= Retiring and term-limited incumbents in the 2016 Philippine House of Representatives elections =

These are term limited and retiring members of the House of Representatives of the Philippines during the 16th Congress of the Philippines. Term limited members are prohibited from running in the 2016 elections; they may run for any other positions, or may wait until the 2016 elections.

==From congressional districts==

===Centrist Democratic Party===
1. Rufus Rodriguez (Cagayan de Oro–2nd)
  - Running for mayor and lost

===Lakas–Christian Muslim Democrats===
1. Dato Arroyo (Camarines Sur–2nd)
2. Thelma Almario (Davao Oriental–2nd)
  - Running for Governor and lost to incumbent Representative Nelson Dayanghirang
3. Magtanggol Gunigundo (Valenzuela–2nd)
  - Running for Mayor and lost to incumbent Rexlon Gatchalian
4. Victor Francisco Ortega (La Union–1st)
  - Running for Mayor of San Fernando City and lost
5. Lani Revilla (Cavite-2nd)
  - Running for Mayor of Bacoor City and won
6. Martin Romualdez (Leyte–1st)
  - Running for Senator and lost
7. Philip Pichay (Surigao del Sur–1st)

===Liberal Party===
1. Ma. Jocelyn Bernos (Abra)
  - Running for Governor under National Unity Party and won
2. Herminia Roman (Bataan–1st)
3. Sonny Collantes (Batangas-3rd)
4. Jose Zubiri III (Bukidnon–3rd)
5. Enrico Echiverri (Caloocan-1st)
  - Running for Mayor under Nationalist People's Coalition and lost to incumbent Oscar Malapitan
6. Leni Robredo (Camarines Sur-3rd)
  - Running for Vice President and won
7. Gabriel Luis Quisumbing (Cebu-6th)
  - Running for City Mayor of Mandaue and won
8. Rommel Amatong (Compostela Valley)

● **PROBLEMS TO SOLVE**
1. In the list of retiring and term-limited House members, what office did Leni Robredo run for, and what was the outcome?
2. Repeat word for word the portion of the House members list starting with "- Running for Mayor of Bacoor" and going on through "Robredo (Camarines Sur-3rd)".
3. Resume the list of retiring and term-limited House members after its final entry.

● **STORED RECORDS**

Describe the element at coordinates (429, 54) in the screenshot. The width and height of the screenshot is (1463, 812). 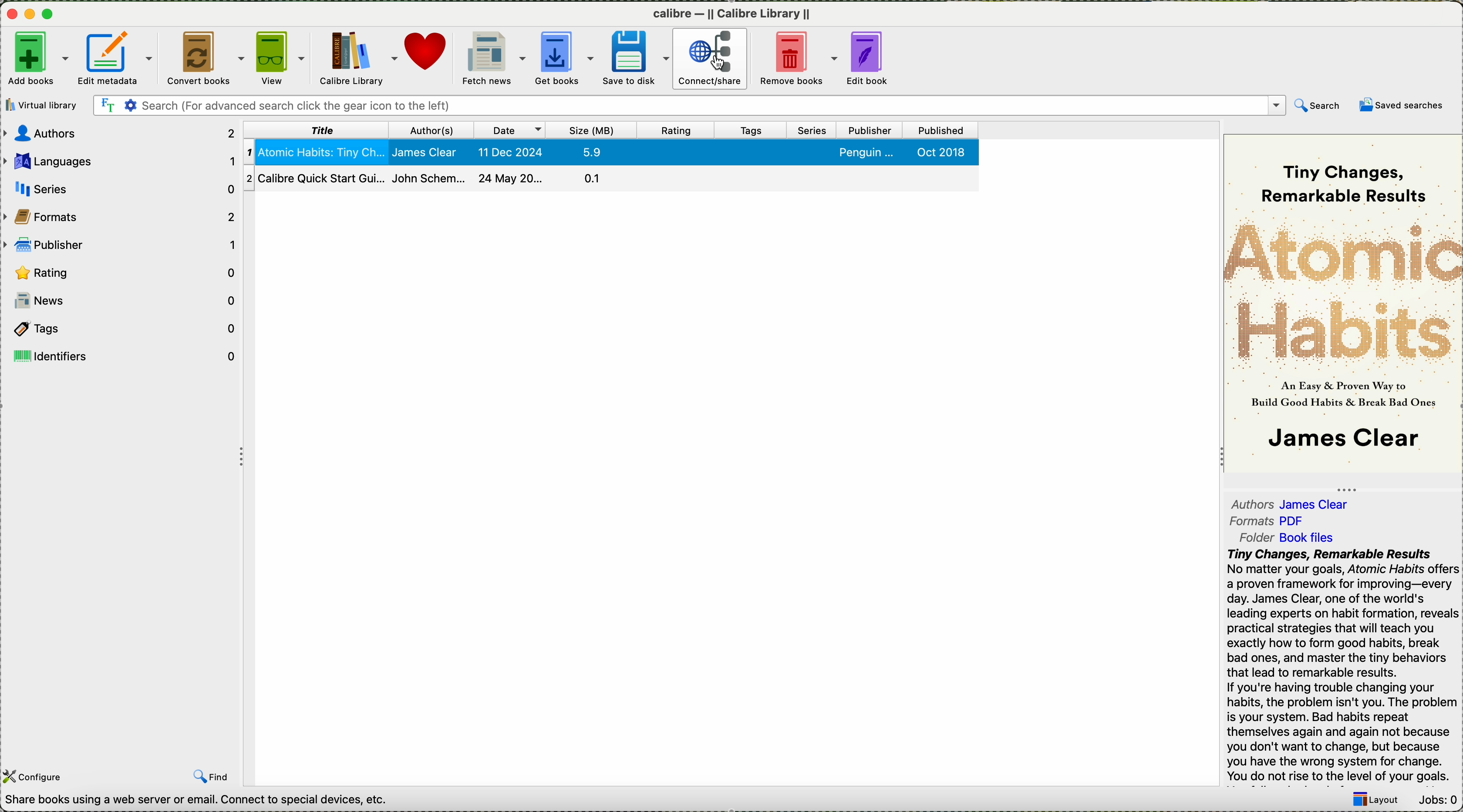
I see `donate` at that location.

--

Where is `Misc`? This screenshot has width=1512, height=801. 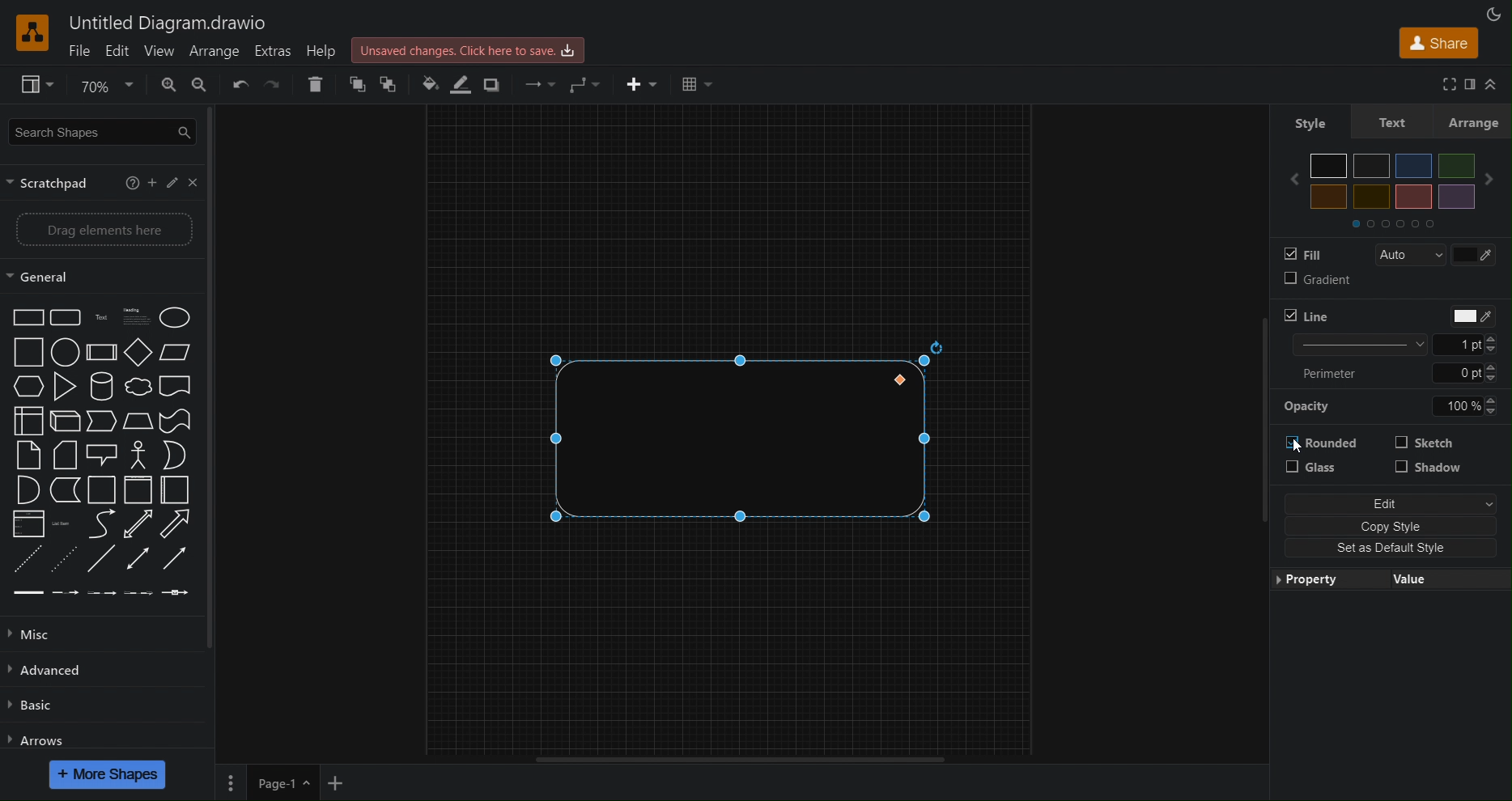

● **ANSWERS**
1. She ran for Vice President and won.

2.
- Running for Mayor of Bacoor City and won
6. Martin Romualdez (Leyte–1st)
  - Running for Senator and lost
7. Philip Pichay (Surigao del Sur–1st)

===Liberal Party===
1. Ma. Jocelyn Bernos (Abra)
  - Running for Governor under National Unity Party and won
2. Herminia Roman (Bataan–1st)
3. Sonny Collantes (Batangas-3rd)
4. Jose Zubiri III (Bukidnon–3rd)
5. Enrico Echiverri (Caloocan-1st)
  - Running for Mayor under Nationalist People's Coalition and lost to incumbent Oscar Malapitan
6. Leni Robredo (Camarines Sur-3rd)

3.
  - Running for Governor and lost to Jayvee Tyron Uy
9. Isidro Ungab (Davao City–3rd)
10. Franklin Bautista (Davao del Sur–2nd)
  - Running for Vice Governor of Davao Occidental and won
11. Joaquin Carlos Rahman Nava (Guimaras)
  - Running for Governor and lost to incumbent Samuel Gumarin
12. Vicente Belmonte, Jr. (Iligan)
  - Running for City Mayor
13. Niel Tupas, Jr. (Iloilo–5th)
  - Running for Vice Governor and lost.
14. Manuel Agyao (Kalinga)
15. Danilo Fernandez (Laguna–1st)
  - Running for City Mayor of Santa Rosa and won
16. Imelda Dimaporo (Lanao del Norte-1st)
  - Running for Governor
17. Pangalian Balindong (Lanao del Sur–1st)
18. Andres Salvacion (Leyte–3rd)
19. Neptali Gonzales II (Mandaluyong)
20. Benjamin Asilo (Manila–1st)
  - Running for Vice Mayor of Manila and lost to Honey Lacuna
21. Marcelino Teodoro (Marikina–1st)
  - Running for Mayor of Marikina (under NPC) and won
22. Rodolfo Biazon (Muntinlupa)
23. Joseph Gilbert Violago (Nueva Ecija–2nd)
24. Czarina Umali (Nueva Ecija–3rd)
  - Running for Governor and won
25. Roman Romulo (Pasig)
  - Running for Senator and lost
26. Arthur Robes (San Jose del Monte)
  - Running for Mayor and won
27. Damian Mercado (Southern Leyte)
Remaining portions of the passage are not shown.